As one of the 'Big Four' banks, as well as being the fifth largest company in the country, Australia and New Zealand Banking Group (ASX: ANZ) has a huge weighting on the ASX 200 index. It is safe to say that the ANZ share price's 8.4% decline in March so far has helped weigh on the overall share market performance for the month (down over 2% in the same period).
ANZ started the month trading around the $28 mark but at the time of writing has collapsed to under $25.70.
So, what has caused ANZ's rather steep monthly decline?
ANZ, like the other banks, is closely integrated into the broader economy as a credit provider. Therefore, the banks' operational profits are highly dependent on macroeconomic trends such as consumer and business confidence, wage growth and property prices. No matter who you ask, none of these trends seem to be in positive territory. Slow wage growth has become a burning political issue and housing prices have been experiencing their biggest falls since the GFC, particularly in our capital cities. All of these factors have dampened Australia's economic outlook and this has been, in my opinion, the aggravating factor behind the slump in ANZ's share price crash.
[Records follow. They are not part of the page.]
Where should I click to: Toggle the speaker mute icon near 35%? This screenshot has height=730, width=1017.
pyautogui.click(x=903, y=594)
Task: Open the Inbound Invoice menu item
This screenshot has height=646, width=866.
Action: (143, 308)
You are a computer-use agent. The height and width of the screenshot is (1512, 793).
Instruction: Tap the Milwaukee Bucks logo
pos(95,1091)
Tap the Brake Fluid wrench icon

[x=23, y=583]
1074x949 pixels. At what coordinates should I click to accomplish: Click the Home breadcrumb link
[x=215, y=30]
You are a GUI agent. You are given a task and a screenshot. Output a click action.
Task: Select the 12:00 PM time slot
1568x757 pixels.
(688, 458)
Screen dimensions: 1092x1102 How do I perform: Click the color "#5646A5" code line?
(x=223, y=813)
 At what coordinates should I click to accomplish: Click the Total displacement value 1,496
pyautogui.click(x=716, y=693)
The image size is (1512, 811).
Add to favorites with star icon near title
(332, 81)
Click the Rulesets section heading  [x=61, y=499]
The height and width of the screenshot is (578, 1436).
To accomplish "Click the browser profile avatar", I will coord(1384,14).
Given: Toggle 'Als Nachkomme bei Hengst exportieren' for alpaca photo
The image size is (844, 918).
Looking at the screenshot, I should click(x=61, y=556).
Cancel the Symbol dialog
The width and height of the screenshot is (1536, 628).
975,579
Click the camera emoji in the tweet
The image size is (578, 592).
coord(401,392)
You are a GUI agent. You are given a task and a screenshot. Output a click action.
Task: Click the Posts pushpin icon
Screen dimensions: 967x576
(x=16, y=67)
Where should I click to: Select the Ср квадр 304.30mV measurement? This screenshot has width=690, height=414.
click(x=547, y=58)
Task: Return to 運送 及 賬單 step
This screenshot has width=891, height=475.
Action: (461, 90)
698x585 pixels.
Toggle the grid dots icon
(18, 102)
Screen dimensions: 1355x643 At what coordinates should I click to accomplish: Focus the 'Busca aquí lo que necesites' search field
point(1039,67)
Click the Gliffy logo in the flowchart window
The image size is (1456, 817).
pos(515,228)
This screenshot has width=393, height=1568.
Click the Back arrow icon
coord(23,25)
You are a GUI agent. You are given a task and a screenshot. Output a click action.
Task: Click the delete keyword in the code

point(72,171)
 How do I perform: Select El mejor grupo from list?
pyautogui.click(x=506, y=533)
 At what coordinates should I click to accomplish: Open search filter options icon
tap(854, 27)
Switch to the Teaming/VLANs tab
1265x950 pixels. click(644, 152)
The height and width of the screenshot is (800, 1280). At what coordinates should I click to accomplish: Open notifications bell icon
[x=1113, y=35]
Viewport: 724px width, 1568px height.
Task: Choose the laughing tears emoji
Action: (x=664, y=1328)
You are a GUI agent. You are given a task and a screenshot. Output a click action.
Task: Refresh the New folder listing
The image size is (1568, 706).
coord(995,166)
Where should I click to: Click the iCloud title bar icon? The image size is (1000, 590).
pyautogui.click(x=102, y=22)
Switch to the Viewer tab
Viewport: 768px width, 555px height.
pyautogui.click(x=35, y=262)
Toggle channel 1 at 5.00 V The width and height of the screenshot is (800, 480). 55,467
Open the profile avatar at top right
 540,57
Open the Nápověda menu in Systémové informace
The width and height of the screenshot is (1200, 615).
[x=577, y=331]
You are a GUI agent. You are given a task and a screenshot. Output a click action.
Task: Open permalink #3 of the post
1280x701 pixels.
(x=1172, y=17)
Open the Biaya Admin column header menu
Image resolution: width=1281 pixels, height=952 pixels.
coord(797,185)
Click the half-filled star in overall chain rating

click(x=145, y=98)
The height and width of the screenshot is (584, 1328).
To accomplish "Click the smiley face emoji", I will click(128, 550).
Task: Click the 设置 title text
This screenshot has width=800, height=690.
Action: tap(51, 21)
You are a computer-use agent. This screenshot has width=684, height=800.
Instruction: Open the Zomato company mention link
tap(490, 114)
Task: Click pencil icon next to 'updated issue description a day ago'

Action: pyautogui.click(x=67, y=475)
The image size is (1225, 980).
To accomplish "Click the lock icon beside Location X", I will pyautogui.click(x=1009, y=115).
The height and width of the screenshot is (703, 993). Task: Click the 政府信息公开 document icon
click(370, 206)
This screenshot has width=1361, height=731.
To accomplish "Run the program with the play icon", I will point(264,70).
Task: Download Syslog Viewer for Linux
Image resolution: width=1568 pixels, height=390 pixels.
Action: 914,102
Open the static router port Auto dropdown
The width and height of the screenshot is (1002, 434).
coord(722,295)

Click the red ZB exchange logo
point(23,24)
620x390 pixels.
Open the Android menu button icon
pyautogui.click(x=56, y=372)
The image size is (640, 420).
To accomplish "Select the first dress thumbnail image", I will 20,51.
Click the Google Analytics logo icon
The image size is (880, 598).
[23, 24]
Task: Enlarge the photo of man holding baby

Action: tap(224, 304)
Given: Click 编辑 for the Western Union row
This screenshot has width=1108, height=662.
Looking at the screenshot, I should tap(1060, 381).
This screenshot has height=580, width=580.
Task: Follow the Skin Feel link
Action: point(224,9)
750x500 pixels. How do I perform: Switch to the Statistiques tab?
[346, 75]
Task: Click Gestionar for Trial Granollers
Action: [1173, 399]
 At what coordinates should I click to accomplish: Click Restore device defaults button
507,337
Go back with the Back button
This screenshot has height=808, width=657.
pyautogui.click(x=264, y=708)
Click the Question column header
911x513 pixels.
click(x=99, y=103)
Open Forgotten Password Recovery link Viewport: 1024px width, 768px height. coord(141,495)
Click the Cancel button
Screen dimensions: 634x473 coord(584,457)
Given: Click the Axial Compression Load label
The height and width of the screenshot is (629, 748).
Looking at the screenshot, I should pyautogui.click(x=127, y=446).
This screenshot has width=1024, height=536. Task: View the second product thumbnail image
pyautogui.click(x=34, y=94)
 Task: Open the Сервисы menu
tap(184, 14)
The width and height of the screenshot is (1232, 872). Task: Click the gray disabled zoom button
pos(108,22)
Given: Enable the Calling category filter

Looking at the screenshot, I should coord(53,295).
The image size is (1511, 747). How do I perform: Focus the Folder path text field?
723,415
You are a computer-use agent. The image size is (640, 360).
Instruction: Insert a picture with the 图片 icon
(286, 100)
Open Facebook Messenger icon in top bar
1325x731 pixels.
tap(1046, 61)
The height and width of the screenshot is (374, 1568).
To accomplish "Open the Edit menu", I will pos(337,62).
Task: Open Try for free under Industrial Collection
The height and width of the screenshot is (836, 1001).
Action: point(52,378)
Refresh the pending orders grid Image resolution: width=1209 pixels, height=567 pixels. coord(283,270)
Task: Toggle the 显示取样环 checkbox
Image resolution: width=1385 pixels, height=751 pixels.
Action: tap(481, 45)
ANZ is particularly sensitive to economic conditions because, unlike the Commonwealth Bank of Australia (ASX: CBA) and Westpac Banking Corp (ASX: WBC), ANZ has a higher exposure to business credit loans. Between 2015 and 2018, the bank provided approximately $52 billion in home lending credit, but during the same period, lent over $95 billion in business credit. Its share of the Australian mortgage market (owner-occupier) sits at 16%, whereas Westpac has around 24%. This shows ANZ's focus has been on business banking, which gives the company less exposure to any further slump in property prices.
Nevertheless, even ANZ's slightly more diversified business model still leaves it exposed to a sluggish Australian economy and this has been felt by investors over March.
Foolish takeaway
ANZ is trading on a P/E ratio of 10.99 and is yielding a dividend of 6.21% before franking. I think on these levels, ANZ is still a good income stock to own but investors looking for downside protection should consider looking elsewhere.